In this day and age where the most plebeian of basic transportation has the accoutrements of a Bentley, you have to hand it to Mercedes Benz for peddling their C class sedan at a  showroom cash register tilting, $60,000 per copy. Yes, the base price is thousands less, but what's the point of a stripper Benz? What's more, it's not only Mercedes Benz' best selling car, it's the best selling luxury car in America. Credit that with Mercedes Benz' 2014 update of the C class that was so fantastic that it helps the "C" transcend value. If you must know, the best selling luxury vehicle in this country is the Lexus RX.


Transcending value meaning that this car is so wonderful that people would buy it almost without looking at the sticker price. I love this "little Benz" and it's perhaps one of less than a handful of automobiles on the market today that seriously would like to have. And look, it has four doors and not two. I almost feel like a grown up.
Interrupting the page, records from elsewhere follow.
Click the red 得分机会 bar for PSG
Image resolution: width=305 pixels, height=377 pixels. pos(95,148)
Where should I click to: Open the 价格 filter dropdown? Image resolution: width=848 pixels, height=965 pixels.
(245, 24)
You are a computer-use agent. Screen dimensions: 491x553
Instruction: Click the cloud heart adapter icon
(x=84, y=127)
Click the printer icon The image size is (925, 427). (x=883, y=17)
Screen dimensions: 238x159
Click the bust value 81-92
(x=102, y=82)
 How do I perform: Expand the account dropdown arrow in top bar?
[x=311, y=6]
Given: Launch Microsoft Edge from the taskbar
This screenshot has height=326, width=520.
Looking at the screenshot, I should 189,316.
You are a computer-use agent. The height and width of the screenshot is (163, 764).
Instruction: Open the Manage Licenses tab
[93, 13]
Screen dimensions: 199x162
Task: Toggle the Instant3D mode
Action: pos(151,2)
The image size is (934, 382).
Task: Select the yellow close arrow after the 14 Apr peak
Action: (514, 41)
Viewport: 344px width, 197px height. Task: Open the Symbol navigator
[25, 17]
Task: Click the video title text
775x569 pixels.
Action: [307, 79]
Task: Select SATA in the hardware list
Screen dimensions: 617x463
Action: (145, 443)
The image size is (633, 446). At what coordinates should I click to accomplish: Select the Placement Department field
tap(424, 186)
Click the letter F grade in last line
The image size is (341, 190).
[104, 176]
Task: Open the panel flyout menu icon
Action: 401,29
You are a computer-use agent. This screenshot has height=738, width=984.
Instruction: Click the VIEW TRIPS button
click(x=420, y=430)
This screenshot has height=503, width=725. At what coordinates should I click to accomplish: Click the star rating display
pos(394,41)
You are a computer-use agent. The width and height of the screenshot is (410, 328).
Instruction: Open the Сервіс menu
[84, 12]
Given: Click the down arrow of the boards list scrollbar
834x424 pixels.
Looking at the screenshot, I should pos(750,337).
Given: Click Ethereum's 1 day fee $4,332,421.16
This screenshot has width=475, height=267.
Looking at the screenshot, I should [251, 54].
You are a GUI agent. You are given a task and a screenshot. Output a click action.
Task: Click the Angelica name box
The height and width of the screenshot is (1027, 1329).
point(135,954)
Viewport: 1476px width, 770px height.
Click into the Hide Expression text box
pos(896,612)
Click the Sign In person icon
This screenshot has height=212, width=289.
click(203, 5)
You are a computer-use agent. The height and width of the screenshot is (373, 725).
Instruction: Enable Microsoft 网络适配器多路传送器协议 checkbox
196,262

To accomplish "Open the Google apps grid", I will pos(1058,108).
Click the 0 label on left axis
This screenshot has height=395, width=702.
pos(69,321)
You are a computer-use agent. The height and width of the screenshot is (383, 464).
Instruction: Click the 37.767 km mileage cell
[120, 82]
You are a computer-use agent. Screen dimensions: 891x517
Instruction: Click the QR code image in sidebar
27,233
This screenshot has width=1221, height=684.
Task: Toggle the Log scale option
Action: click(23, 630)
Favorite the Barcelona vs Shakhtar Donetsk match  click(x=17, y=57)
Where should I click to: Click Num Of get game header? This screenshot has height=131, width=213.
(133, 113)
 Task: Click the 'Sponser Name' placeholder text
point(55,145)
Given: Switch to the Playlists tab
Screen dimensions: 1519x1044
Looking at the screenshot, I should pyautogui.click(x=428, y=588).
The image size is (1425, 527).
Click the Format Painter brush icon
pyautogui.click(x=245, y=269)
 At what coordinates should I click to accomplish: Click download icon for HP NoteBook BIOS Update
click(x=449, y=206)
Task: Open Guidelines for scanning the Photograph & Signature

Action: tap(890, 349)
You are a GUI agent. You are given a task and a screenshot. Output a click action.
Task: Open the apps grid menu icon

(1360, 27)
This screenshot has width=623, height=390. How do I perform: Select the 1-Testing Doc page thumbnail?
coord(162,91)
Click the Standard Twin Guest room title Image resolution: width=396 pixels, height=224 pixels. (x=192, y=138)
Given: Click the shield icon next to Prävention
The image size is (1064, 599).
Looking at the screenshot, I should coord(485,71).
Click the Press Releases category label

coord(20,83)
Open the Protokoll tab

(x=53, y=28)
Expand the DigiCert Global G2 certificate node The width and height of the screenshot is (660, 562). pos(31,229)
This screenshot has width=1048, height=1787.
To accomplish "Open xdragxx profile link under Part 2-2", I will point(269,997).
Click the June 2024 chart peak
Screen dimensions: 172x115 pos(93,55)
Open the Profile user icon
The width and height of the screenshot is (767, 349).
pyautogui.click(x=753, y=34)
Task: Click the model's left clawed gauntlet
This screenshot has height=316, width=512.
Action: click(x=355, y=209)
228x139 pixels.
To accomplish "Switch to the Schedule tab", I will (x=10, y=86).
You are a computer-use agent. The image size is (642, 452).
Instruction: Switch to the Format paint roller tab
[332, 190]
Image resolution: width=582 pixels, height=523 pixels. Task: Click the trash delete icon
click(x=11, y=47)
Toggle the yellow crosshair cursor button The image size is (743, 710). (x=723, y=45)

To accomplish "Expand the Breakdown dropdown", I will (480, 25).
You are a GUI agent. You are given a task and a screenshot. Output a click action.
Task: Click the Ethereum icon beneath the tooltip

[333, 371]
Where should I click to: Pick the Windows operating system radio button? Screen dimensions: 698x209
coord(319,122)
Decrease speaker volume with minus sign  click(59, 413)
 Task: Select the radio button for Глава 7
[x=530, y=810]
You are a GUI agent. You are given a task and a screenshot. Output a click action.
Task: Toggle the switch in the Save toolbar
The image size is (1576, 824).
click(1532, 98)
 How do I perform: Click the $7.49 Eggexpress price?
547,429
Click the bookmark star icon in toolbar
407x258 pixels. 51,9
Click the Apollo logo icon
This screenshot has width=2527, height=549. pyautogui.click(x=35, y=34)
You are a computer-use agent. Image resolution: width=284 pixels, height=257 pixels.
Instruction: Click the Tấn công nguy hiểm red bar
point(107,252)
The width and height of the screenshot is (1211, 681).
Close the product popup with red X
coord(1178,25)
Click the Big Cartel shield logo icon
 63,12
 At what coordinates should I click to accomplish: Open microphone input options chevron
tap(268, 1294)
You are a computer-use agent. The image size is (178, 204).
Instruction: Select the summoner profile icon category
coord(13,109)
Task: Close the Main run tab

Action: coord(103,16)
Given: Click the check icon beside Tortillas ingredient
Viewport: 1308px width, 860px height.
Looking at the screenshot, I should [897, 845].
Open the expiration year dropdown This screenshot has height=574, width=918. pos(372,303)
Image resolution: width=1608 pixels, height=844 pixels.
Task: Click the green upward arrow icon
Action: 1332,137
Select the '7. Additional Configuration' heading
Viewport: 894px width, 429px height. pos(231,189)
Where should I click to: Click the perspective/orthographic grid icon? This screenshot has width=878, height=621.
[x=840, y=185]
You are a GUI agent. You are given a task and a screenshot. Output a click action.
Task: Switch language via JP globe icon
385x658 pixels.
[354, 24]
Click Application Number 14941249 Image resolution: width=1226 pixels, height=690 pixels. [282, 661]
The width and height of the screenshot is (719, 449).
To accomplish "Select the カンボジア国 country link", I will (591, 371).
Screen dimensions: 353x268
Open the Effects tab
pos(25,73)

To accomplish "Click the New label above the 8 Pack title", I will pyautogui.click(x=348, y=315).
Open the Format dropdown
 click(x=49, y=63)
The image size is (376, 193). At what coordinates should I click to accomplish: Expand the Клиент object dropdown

Hasn't always been the case for the Mercedes Benz C class. For most of its tortured life on blacktop, a "C" on the trunk of a Benz denoted a vehicle that was for people who really couldn't afford a Benz. Save for a C class with the vaunted, "AMG" festooned to it's flanks. That dubious role now belongs to a car that's even homelier than 1993-2013 C class Benz', the A class


The C Class replaced the oh-so-'80's "190" series that debuted to much overrated fanfare in 1984. Mercedes has always had an "entry level" vehicle for sale in the United  States but never before had they offered a Benz for sale in the U.S. that looked so down market. Well, that was up until they started selling the "A-Class".


There's always been a familial resemblence to all Benz' and the original "C Class" cribbed many design cues from larger Benz' models. However, some designs work better on larger canvases. While an improvement over what came before it, the "C" was even more so a Benz that labeled it's owners as wannabees than the 190 was.


The larger canvas analogy can be applied inversely as well. Like this delicious 2014 "C Class". It too apes the lines of  the larger E and S class Benz' but its much better balanced. The current "E" and "S" Benz/ look like they're larger versions of the C Class versus what the previous C's always resembled - smaller versions of its bigger brothers. Semantics? No, not really.


Once the red headed, bastard step child of the fleet, the Mercedes Benz "C Class" is now the belle of the ball. This is what a luxury car, small or not, should look like.